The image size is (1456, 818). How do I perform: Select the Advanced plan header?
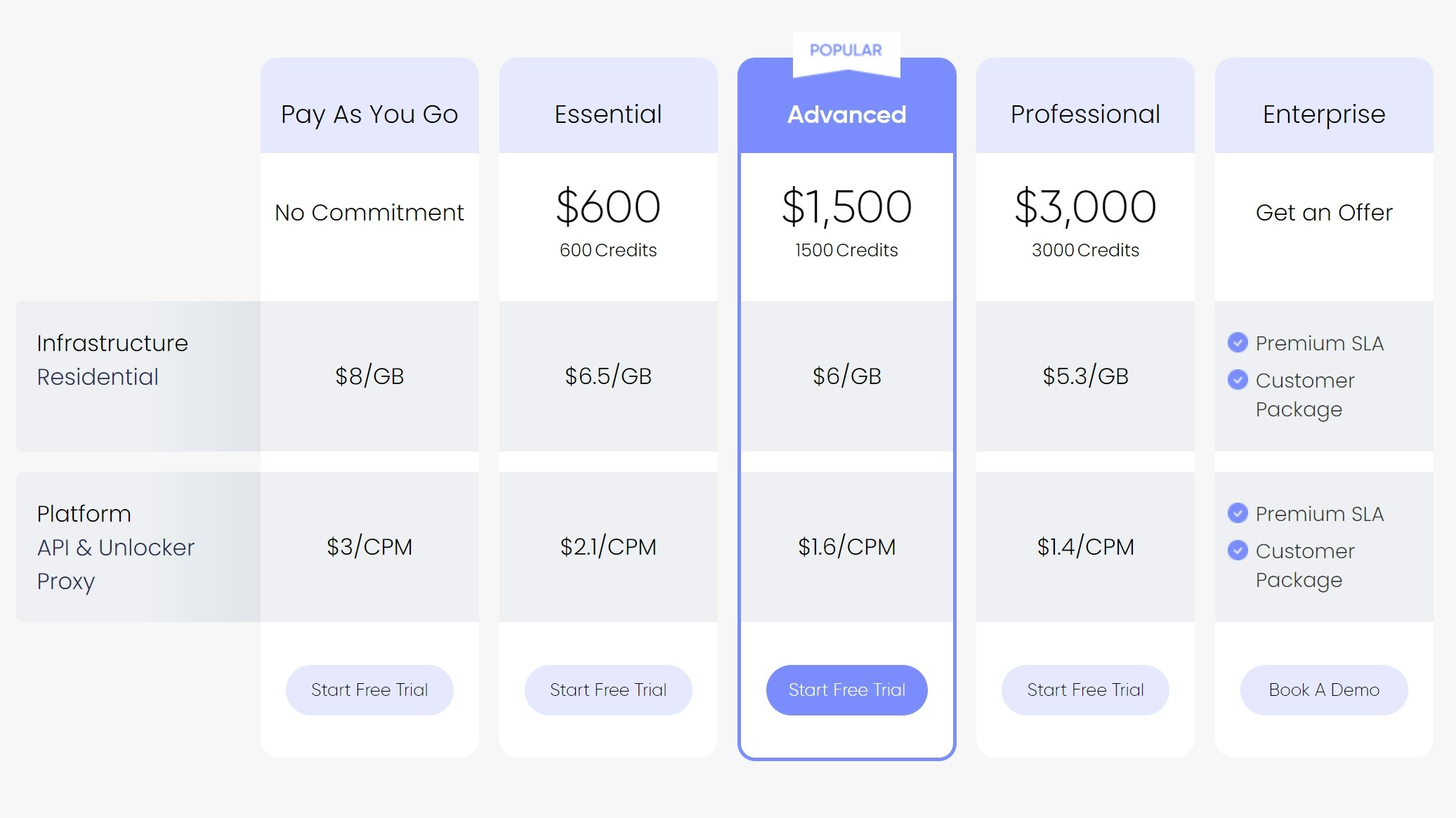pos(846,114)
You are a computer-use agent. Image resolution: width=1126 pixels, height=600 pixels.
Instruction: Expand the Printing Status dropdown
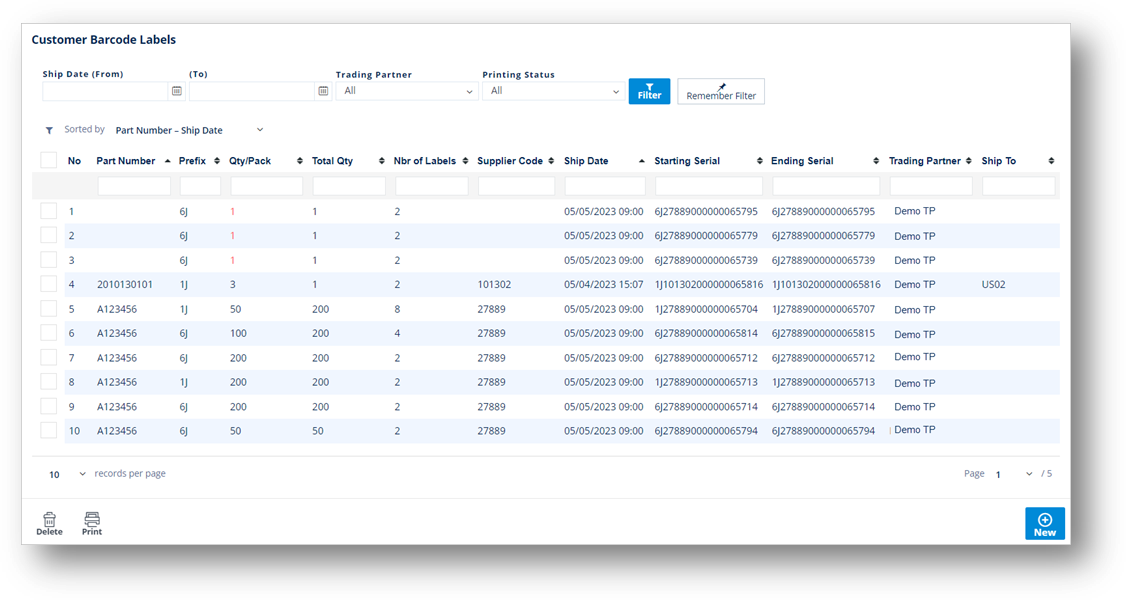click(552, 90)
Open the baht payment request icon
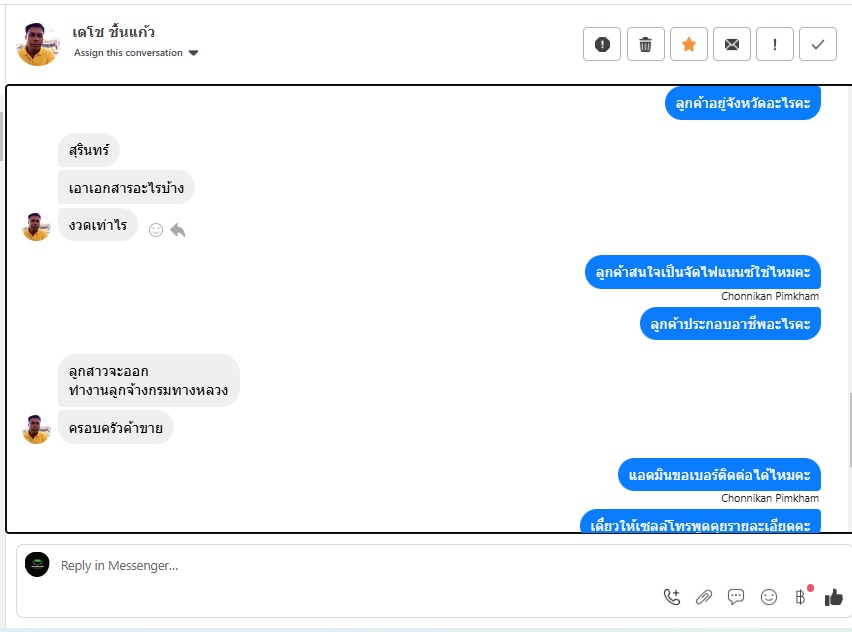The height and width of the screenshot is (632, 852). (800, 597)
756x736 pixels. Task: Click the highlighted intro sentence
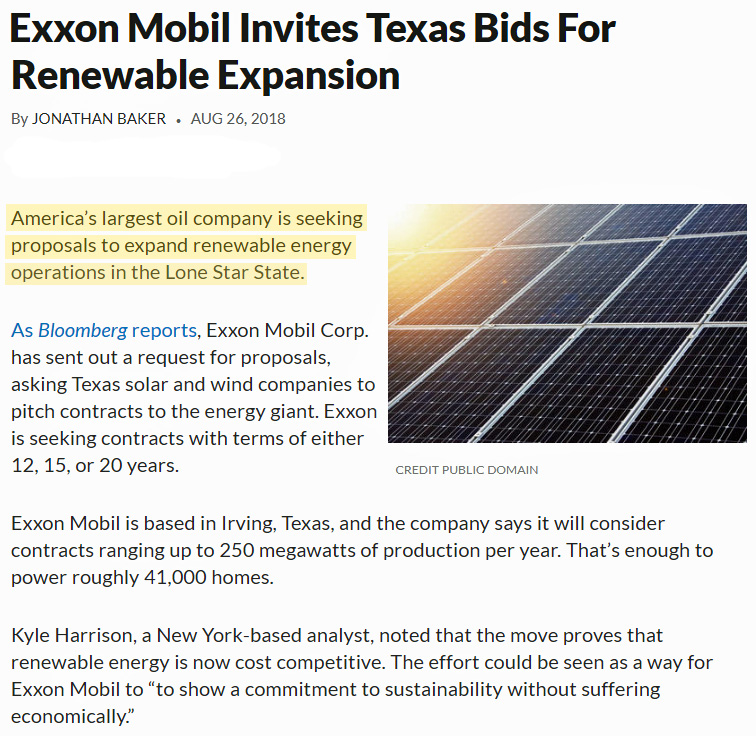187,245
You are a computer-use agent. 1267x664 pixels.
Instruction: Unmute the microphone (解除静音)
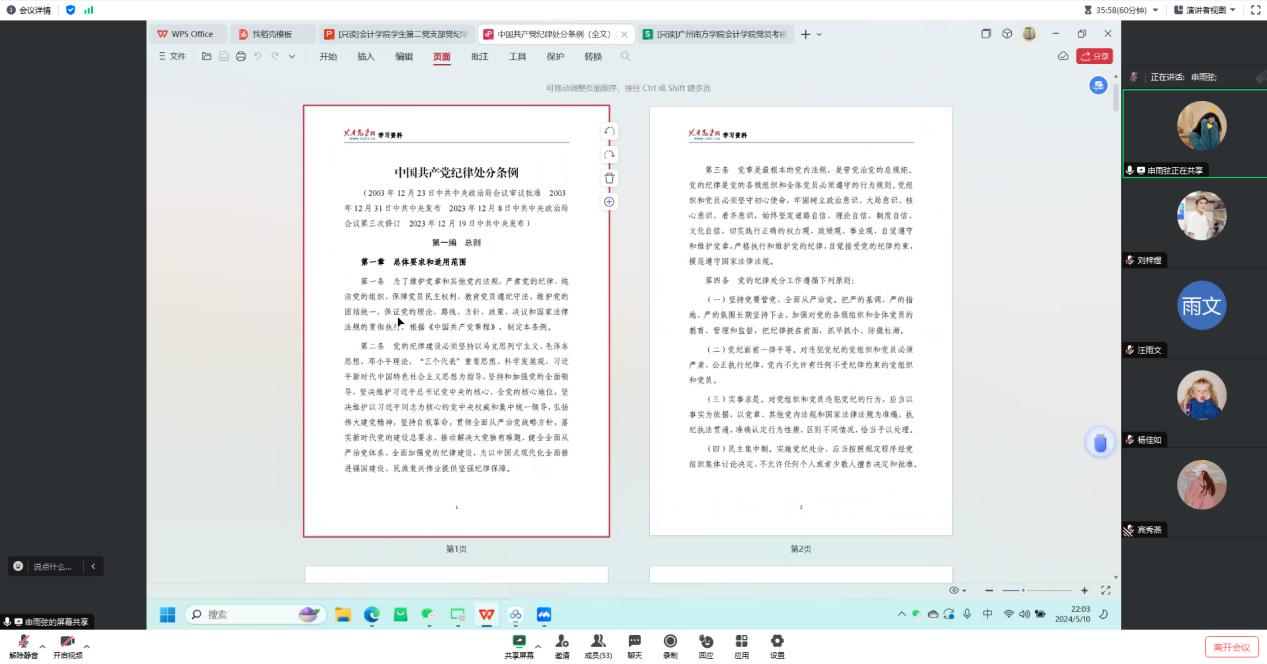(x=23, y=646)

____________________

-- Written task --
Convert the lines from the one containing "756x736 pixels. Task: Click" through the last line into a Markdown table with the columns Row and Line text, skipping blank lines. Leave out the pictures.

-- Problem solution --
| Row | Line text |
|---|---|
| 1 | 756x736 pixels. Task: Click the highlighted intro sentence |
| 2 | 187,245 |
| 3 | You are a computer-use agent. 1267x664 pixels. |
| 4 | Instruction: Unmute the microphone (解除静音) |
| 5 | (x=23, y=646) |